We use a graphical formalism called elm tree diagrams (“elm” stands for “enables lucid models”) for modeling information with SGML; we feel it combines the best features of the other formalisms. Figure 2.4, “Recipe DTD Tree Diagram” shows our elm tree diagram for the recipe DTD at relatively late stage of the modeling work. (This example demonstrates only a few of the features of the tree diagram notation.)

Figure 2.4. Recipe DTD Tree Diagram

Recipe DTD Tree Diagram

Boxes represent elements, and ovals represent locations where collections of the items in the oval are allowed in a freely ordered mixture. Attributes are represented by single lines of descriptive text next to element boxes. The rules for an element's content are shown below its box, with various kinds of lines and symbols indicating various sequence and occurence rules. For example, this diagram happens to use the following parts of the notation:

  • A plus ( + ) on an element box means the element must occur one or more times.

  • The ovals containing “#PCDATA” mean that zero or more characters can be supplied in the elements to which the ovals are attached.

  • A horizontal bracket () below an element box means that each box or oval attached to the bracket must appear in the left-to-right order shown.

Appendix B, Tree Diagram Reference provides a complete reference description of all the features of the tree diagram notation.

This formalism offers an intuitive graphical form that allows people unfamiliar with SGML to express SGML-based modeling requirements with great precision. The tree diagrams grow along with the analysis and design process because they include special notations for representing decisions as yet unmade and pointers to expanded subdiagrams located elsewhere. A collection of complete diagrams also provides a powerful recording mechanism with which to document DTD design requirements for implementors, and is useful for documenting finished DTDs for authors. In working with groups of people who have varying levels of technical skill and SGML training, we have found that elm tree diagrams are a lingua franca that enhances DTD development productivity.

Several software tools are available for the graphical development and display of DTD rules, and they are generally regarded as useful adjuncts to developing DTDs, particularly for people who are new to application development.

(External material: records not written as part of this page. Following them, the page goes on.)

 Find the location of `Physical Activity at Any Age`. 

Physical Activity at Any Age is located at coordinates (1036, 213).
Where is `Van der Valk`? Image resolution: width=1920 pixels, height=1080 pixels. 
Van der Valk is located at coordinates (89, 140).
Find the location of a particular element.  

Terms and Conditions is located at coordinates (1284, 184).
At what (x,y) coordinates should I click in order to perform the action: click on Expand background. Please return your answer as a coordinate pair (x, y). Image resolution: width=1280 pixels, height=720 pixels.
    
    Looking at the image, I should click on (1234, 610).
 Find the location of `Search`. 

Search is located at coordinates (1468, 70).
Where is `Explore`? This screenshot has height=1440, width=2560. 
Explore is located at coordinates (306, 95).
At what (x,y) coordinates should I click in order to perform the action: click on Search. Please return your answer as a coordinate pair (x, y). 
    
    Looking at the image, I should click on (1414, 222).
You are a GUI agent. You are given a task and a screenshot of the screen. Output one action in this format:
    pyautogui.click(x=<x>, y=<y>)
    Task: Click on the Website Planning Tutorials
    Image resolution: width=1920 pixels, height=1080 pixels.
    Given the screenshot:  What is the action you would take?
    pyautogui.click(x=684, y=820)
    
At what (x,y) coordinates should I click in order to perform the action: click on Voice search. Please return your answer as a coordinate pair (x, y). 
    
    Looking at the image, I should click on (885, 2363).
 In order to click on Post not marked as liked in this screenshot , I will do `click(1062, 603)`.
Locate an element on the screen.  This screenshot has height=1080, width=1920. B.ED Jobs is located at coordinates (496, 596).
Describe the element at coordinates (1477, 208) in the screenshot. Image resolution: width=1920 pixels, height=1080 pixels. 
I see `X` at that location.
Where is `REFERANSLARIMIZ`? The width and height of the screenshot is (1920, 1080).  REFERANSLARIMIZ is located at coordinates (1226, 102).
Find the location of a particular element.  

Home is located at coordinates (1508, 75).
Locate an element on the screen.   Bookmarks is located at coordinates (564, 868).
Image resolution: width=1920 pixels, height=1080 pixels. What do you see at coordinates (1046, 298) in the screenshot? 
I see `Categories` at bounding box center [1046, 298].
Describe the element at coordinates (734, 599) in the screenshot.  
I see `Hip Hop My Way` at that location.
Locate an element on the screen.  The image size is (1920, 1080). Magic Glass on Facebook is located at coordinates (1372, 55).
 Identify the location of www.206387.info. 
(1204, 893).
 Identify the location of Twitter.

Don't feel, though, that you have to spend a lot of money on DTD development software to use our conceptual tools and formalisms; we and others have used them and developed DTDs quite successfully with pencils, paper, simple text editors, and validating parsers found in the public domain. Based on your SGML experience and budget, you may want to survey the state of the art in preparation for your own SGML effort.

Now that you have an idea of how the work will proceed, you can form a team for doing DTD development work and launch the project. Chapter 3, DTD Project Management describes how.